**SET TASK 1:**
Retype the listing word for word, starting at its first line and ending at the line that contains "Open the misty", with both of those lines included.

**EXCERPT:**
Logos

CT Word Study-logos“Word of God” is a phrase used widely in evangelical circles as a synonym for “Bible,” though according to the Gospel of John, Jesus is the Word. In the Word of Faith churches I’ve been associated with (and to a slightly lesser degree in many other churches, as well), this has led to a peculiar interchange of “Bible” and “Jesus,” with only the vaguest and often superstitious notion of how they connect. In fact, the New Testament word for “Word” has a rich history and meaning.

The Greek word is logos. The overwhelming number of times logos appears in the New Testament, it is translated “word,” but with a variety of applications. In many cases, it can mean “something spoken.” In fact, it derives from the verb lego, meaning “to speak.” In classical Greek, however, it was used to denote reasoned speech, leading to the English word “logic.”

Many early Greek philosophers, such as Aristotle, used logos as the word for reason. Often the meaning was extended to an association with God. As far back as the sixth century B.C., Heraclitus used logos as the name for the universal or divine reason that controlled the universe. Heraclitus taught that this Reason (logos) always exists and that “all things take place according to this Reason.” (Quoted by Hippolytus, On the Refutation of All Heresies IV) The logos was seen as an expression of the divine force or intelligence behind life and existence. This general idea permeated Greek thinking for hundreds of years with a variety of nuances.

In the first century, most philosophers still espoused some form of the logos concept of reason. The Stoics, for example, held a belief similar to that expressed by Heraclitus. The logos was the divine reason underlying all life. One thing all of these philosophies had in common was the conviction that the true logos transcended the material world, which was flawed and corrupt by comparison.

In time, the concepts of Greek philosophy began to influence Jewish thought. The idea that perfection could only be found in the spiritual world and that anything connected to physical matter was inherently flawed created a difficulty in rabbinical teaching. How could God, the ultimate perfection, have any contact with a sinful world?

The solution to this problem was to assume intermediary forces or powers between God and his creation. These powers acted on God’s behalf. They were separate from God and yet completely identified with God. These emanations from God were most commonly known as the logos or the word of God.

This idea was demonstrated in the early explanatory paraphrases of the scriptures called targumim. The word logos does not appear, of course, since a targum was written in Aramaic. The equivalent word was memra, and it was used to identify an intermediary buffering agent between God and his creation. To make the point, the word memra was added to the biblical text.

For example, in Targum Onkelos, Adam and Eve heard “the Word (Memra) of God walking in the garden.” Targum Johathan described how the “Word (Memra) of the Lord made them to dwell in His land.” In Exodus 3:12, God told Moses, “I will be with you.” The Palestinian Targum version of that verse reads, “I, My Memra, will be with you.” For Jews of the first century, it was the Memra of God that performed the work of God, providing a convenient buffer between God and creation.

**DATASET ENTRIES:**
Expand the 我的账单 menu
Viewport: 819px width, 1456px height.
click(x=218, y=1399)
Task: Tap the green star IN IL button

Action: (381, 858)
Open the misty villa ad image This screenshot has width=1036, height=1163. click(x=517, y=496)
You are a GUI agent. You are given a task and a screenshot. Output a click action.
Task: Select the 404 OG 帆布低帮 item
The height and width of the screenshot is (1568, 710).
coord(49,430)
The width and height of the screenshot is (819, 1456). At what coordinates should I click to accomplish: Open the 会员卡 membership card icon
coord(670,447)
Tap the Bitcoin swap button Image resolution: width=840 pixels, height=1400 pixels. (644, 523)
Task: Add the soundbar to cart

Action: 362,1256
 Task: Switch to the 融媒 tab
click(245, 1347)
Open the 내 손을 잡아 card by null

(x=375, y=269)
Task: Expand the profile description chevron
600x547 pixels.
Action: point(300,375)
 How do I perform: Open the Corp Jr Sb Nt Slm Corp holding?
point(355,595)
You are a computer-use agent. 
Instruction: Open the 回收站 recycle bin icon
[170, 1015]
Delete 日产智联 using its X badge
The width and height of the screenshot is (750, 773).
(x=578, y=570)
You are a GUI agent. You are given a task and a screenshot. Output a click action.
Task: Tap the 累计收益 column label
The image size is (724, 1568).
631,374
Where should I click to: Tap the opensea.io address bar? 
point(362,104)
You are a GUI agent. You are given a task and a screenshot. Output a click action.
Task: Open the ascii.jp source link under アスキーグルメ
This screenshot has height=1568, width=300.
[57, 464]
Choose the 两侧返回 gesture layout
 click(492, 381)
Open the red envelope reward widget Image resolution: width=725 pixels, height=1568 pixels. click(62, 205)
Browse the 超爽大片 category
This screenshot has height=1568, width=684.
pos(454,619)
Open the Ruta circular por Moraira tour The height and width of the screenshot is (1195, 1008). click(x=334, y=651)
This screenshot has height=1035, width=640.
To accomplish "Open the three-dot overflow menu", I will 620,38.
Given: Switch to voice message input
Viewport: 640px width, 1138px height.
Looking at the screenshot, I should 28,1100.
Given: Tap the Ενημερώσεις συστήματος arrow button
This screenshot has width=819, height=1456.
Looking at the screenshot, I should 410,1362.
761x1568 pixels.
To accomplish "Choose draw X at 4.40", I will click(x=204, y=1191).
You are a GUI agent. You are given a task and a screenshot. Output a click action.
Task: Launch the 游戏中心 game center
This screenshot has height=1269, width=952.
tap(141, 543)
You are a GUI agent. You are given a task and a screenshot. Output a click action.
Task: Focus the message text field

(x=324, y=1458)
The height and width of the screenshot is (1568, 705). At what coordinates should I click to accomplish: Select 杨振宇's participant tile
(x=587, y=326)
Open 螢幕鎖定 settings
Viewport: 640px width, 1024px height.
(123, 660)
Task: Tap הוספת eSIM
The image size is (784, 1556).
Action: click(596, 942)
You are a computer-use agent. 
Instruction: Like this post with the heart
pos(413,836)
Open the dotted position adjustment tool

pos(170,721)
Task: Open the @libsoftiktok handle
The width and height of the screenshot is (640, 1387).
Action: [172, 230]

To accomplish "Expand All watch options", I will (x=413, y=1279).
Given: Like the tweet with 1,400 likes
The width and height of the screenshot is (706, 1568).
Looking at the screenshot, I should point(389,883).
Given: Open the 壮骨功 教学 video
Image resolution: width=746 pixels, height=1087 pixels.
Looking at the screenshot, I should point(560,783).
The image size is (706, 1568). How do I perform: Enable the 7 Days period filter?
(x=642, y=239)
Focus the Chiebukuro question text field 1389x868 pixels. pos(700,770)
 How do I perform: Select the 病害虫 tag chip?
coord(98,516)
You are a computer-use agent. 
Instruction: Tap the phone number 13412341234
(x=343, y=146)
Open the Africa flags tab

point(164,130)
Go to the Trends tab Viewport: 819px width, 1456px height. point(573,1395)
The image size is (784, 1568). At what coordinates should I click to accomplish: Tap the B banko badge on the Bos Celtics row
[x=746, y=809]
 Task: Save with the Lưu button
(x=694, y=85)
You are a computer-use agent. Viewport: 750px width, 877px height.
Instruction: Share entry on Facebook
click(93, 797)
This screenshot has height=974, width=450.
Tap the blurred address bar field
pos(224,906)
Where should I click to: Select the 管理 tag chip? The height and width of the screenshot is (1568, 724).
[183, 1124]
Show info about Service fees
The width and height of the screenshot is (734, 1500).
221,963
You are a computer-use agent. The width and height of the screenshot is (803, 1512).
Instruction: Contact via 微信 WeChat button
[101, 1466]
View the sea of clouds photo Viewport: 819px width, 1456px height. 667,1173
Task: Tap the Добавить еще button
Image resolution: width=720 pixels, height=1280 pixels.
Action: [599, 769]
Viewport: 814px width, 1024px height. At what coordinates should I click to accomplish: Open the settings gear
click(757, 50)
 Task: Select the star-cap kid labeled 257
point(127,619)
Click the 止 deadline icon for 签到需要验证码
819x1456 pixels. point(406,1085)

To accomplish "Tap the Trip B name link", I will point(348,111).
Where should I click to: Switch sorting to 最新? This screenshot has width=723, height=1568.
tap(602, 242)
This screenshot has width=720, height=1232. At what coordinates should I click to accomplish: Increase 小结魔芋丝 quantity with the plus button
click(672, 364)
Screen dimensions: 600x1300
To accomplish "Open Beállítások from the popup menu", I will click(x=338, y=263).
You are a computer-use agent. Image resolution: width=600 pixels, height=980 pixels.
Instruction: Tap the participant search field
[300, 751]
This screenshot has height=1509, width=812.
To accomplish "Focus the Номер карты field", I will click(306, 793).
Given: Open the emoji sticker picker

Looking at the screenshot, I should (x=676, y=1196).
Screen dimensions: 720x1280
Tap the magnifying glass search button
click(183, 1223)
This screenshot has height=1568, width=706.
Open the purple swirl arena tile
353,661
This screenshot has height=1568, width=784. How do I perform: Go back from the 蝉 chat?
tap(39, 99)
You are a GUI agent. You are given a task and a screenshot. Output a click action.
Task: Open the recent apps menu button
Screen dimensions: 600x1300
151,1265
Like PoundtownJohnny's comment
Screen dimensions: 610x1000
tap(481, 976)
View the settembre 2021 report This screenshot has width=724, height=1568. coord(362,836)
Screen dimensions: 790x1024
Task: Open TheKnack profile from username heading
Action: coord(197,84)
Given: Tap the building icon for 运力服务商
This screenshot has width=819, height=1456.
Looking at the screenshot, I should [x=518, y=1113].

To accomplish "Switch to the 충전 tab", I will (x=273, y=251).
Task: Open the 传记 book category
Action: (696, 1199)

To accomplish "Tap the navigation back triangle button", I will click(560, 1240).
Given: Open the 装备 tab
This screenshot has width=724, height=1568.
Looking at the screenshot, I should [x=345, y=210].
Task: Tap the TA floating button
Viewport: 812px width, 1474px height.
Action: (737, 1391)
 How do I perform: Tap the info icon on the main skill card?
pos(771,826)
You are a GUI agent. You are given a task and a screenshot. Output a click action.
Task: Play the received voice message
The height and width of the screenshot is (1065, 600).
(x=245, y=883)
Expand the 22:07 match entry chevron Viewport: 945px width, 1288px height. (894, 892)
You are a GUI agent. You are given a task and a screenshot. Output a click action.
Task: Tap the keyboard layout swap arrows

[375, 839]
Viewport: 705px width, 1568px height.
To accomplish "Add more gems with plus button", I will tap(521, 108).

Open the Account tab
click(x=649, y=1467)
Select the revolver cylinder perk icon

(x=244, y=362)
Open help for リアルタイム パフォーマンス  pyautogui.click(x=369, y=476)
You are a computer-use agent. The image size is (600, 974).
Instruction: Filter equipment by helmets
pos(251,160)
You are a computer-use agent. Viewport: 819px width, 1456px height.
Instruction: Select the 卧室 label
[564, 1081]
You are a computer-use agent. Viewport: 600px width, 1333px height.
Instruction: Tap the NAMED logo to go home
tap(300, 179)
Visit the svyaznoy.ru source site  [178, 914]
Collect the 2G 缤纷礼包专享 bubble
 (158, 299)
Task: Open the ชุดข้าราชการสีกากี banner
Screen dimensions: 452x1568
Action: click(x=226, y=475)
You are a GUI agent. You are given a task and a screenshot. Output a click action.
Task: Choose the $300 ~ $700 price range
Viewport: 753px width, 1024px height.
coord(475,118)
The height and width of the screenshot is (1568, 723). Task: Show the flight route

**SET TASK 2:**
Echo, word for word, the part of the article on logos starting at "In time, the" and ending at "word of God.".

**OUTPUT 1:**
Expand the 我的账单 menu
Viewport: 819px width, 1456px height.
click(x=218, y=1399)
Task: Tap the green star IN IL button

Action: (381, 858)
Open the misty villa ad image This screenshot has width=1036, height=1163. click(x=517, y=496)

**OUTPUT 2:**
In time, the concepts of Greek philosophy began to influence Jewish thought. The idea that perfection could only be found in the spiritual world and that anything connected to physical matter was inherently flawed created a difficulty in rabbinical teaching. How could God, the ultimate perfection, have any contact with a sinful world?

The solution to this problem was to assume intermediary forces or powers between God and his creation. These powers acted on God’s behalf. They were separate from God and yet completely identified with God. These emanations from God were most commonly known as the logos or the word of God.